Broadband firms to issue compensation automatically

5 April 2019   By Jo Bailey

A new Ofcom scheme will trigger automatic compensation payments for delays in repairs to broadband services.

Ofcom's automatic compensation scheme has gone live this week, with five of the biggest broadband providers signed up voluntarily. Although it's only five so far, Ofcom say that this covers 90% of the UKs connections.

Under the scheme, customers who miss out on service due to missed engineer appointments, lengthy repairs and slow installations, among other issues, will automatically be paid compensation, if their provider is part of the scheme.

So far TalkTalk, Sky, BT, Virgin Media and Zen internet have signed up.

Other providers are in the process of getting involved, assuring a commitment but not fully signed up as yet.

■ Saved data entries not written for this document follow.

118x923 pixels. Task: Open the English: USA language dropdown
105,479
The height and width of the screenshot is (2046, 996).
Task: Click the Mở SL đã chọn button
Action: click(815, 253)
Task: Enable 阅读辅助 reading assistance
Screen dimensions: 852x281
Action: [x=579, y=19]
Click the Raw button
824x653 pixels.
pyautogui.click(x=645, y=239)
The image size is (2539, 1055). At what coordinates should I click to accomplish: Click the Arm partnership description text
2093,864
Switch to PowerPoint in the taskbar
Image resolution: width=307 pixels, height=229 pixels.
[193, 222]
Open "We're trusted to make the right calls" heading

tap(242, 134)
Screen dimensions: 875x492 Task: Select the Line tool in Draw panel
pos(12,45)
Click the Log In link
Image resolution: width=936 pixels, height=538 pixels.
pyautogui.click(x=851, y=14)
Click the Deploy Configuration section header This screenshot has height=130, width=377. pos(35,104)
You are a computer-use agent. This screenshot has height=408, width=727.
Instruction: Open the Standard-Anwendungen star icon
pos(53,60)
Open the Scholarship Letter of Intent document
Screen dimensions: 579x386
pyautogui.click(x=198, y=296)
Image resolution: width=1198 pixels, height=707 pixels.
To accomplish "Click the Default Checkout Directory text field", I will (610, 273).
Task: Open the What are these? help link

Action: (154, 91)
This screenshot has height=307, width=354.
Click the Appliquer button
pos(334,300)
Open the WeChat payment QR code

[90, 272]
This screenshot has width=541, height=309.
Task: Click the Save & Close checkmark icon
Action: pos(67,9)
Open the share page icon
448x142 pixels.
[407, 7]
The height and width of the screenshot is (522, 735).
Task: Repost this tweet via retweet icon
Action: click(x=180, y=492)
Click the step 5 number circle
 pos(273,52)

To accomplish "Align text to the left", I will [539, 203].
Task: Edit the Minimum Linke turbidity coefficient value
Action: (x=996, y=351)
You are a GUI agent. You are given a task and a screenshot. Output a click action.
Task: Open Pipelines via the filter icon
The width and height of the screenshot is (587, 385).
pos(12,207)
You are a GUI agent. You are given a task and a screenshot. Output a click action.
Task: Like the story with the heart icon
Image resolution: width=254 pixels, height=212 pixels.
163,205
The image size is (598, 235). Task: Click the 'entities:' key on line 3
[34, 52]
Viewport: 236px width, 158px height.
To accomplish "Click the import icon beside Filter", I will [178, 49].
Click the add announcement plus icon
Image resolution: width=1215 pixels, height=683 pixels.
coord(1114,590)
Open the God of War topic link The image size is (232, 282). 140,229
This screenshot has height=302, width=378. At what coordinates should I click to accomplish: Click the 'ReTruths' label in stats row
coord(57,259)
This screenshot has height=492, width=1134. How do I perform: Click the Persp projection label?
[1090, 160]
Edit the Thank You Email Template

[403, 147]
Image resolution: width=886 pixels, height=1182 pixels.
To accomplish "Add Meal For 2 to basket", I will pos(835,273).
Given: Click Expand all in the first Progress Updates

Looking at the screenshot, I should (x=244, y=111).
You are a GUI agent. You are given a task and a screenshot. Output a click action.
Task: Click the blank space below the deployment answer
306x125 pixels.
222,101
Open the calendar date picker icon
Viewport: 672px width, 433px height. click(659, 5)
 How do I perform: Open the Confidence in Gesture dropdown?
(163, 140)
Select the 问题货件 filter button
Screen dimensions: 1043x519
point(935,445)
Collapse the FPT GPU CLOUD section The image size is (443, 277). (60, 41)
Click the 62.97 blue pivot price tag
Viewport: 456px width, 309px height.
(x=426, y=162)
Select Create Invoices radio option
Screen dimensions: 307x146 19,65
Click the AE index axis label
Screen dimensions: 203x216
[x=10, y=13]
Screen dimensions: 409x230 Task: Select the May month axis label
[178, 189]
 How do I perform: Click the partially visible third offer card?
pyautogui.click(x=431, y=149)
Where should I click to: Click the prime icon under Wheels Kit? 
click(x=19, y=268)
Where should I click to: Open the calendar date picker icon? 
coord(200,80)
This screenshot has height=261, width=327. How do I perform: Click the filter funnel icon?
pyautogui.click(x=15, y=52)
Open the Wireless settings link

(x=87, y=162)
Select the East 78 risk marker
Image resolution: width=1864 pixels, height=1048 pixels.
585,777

These include Hyperoptic, Vodafone, EE and Plusnet.

annoyed internet user

Who will be compensated?

Figures suggest that around 7.2m customers suffer delayed installations, repairs or missed appointments in relation to their broadband or landline service. This breaks down to five million losses of service, one million delayed installations and 250,000 missed engineer appointments.

Ofcom estimate that only one in seven currently claim compensation as a result. That's just 14% of the potentially eligible customers, a figure that this scheme is looking to rectify.

Taking these figures into consideration, the new compensation scheme means up to 6.2m more customers will receive compensation each year. Ofcom estimate that this could be as much as £142 million each year.

Compensation can be claimed for engineers missing appointments, for repairs not being fixed quickly enough, and even for new services not starting on time.

Customers eligible for compensation don't need to do anything at all. The compensation will be credited directly to their bill within 30 days of the problem occurring.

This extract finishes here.